# Embedding the $\ 2^n+1$-point metric 1-space

A metric space $\ (S\ d)\$ is said to be a 1-space $\ \Leftarrow:\Rightarrow\ \forall_{x\ y\in S}\ (x\ne y\ \Rightarrow\ d(x\ y)=1).$

Question:   Do there exist a non-negative integer $n,\$ and an $n$-dimensional Banach space $\ X,\$ and an isometric embedding of the $\ (2^n+1)$-point metric 1-space $\ (S\ d)\$ into $\ X$.

My obvious conjecture is NO.

The power of the surprisingly simple Fedor's solution is in involving the measure theory. It worked regardless of any choice of any Banach norm.

In fact, now Fedor may follow with writing down a solution of my old conjecture from 1972/3 which a priori was harder:

CONJECTURE:   Let Banach norm $\ ||.||\$ in $\ \mathbb R^n\$ be such that $\ B^n:=(\mathbb R^n\,\ ||.||)\$ contains a $2^n$-point 1-space $\ S.\$ Then $\ B^n\$ is a metrically injective space, i.e. it admits affine coordinates such that the norm is given by $\ \max.\$ Then--furthermore--under such coordinates, there exists $\ (a_1\ \ldots\ a_n)\in \mathbb R^n\$ such that

$$S\ =\ \prod_{k=1}^n\ \{a_k\,\ a_k\!+\!1\}$$

Indeed, Fedor's construction provides a decomposition of the convex hull $\ Cv(S)\$ into $\ 2^n\$ copies of the $\frac 12$-scaled of $\ Cv(S)\$ where these copies have disjoint interiors.
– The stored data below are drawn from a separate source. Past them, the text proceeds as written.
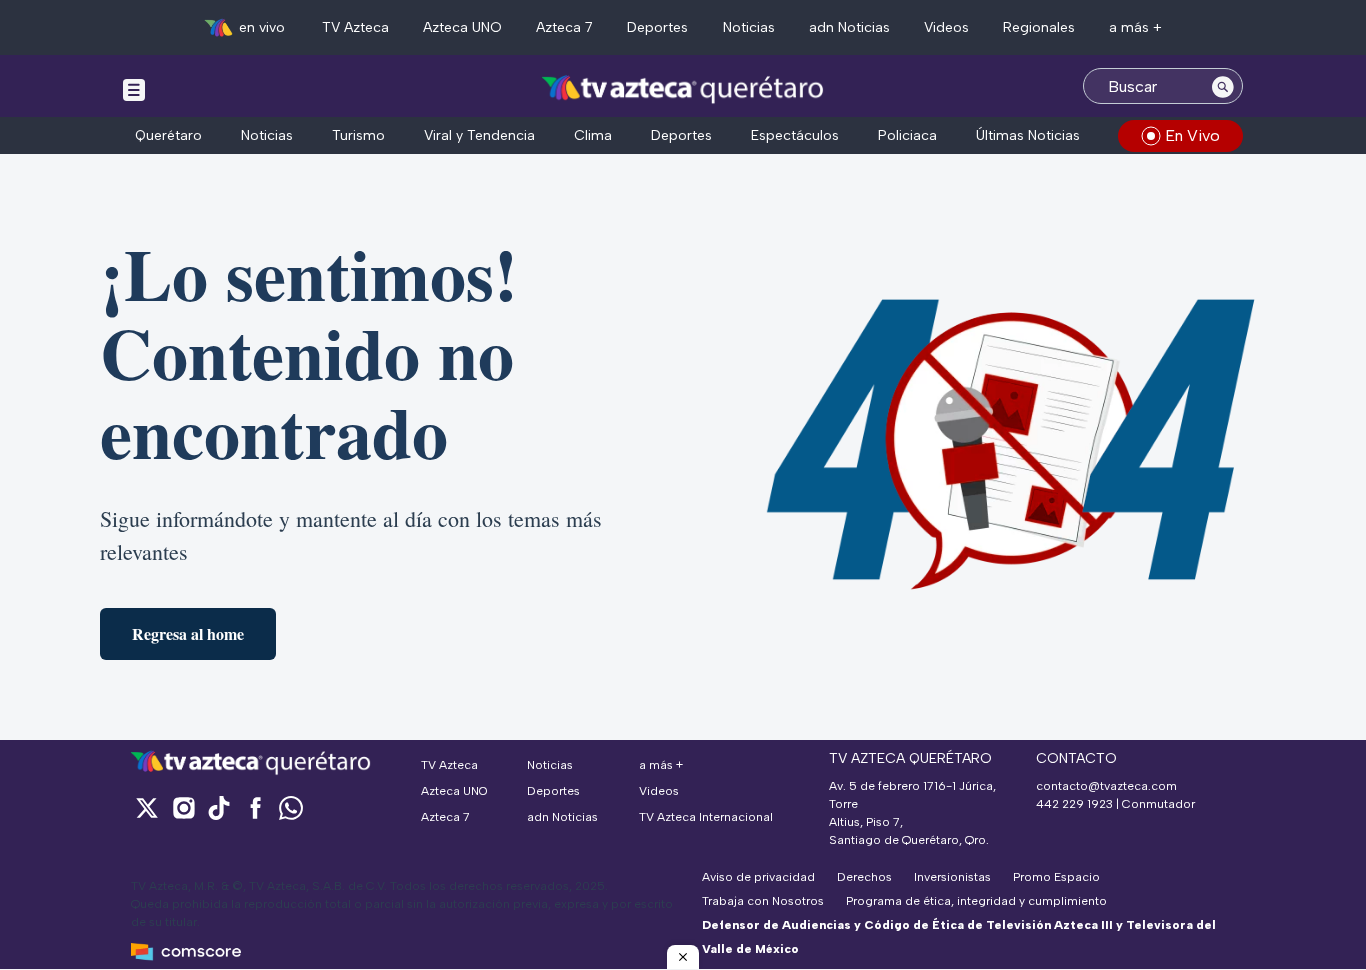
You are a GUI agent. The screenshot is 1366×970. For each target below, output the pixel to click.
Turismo (358, 135)
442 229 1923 (1074, 804)
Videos (946, 27)
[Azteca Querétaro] (683, 88)
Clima (593, 135)
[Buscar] (1223, 86)
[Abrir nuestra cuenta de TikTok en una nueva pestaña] (219, 807)
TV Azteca (355, 27)
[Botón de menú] (134, 89)
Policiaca (907, 135)
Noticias (749, 27)
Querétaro (168, 135)
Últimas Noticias (1028, 135)
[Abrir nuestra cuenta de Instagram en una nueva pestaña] (183, 807)
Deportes (657, 27)
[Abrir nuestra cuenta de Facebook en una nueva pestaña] (255, 807)
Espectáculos (795, 135)
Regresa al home (188, 633)
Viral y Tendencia (479, 135)
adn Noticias (849, 27)
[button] (683, 957)
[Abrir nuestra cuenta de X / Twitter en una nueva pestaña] (147, 807)
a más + (1135, 27)
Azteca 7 (564, 27)
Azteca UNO (462, 27)
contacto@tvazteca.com (1106, 786)
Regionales (1039, 27)
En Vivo (1192, 135)
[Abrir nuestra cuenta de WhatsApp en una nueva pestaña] (291, 807)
• More generally, an $(n + 1)$-point ultrametric space (not just $1$-space) can be embedded into $n$-dimensional Euclidean space, but not into any smaller dimensional space. Some Googling turned up Fiedler - Ultrametric sets in Euclidean point spaces, which attributes this result to a 1985 paper of Lemin which I can't find online. – LSpice Apr 24 '18 at 22:04
• (Oh, I see now that it is an $n$-dimensional Banach space, not necessarily $n$-dimensional Euclidean space, so I guess that's where the subtlety comes in.) – LSpice Apr 24 '18 at 22:29

Indeed no. If it exists, for each of our points $p_i$ consider the set $A_i$ homothetic to their convex hull with center $p_i$ and coefficient bit less than $1 /2$. By volume argument some two such sets $A_i, A_j$ must have a common point $q$, but this contradicts to triangle inequality as $p_iq, p_jq$ are less than $1/2$.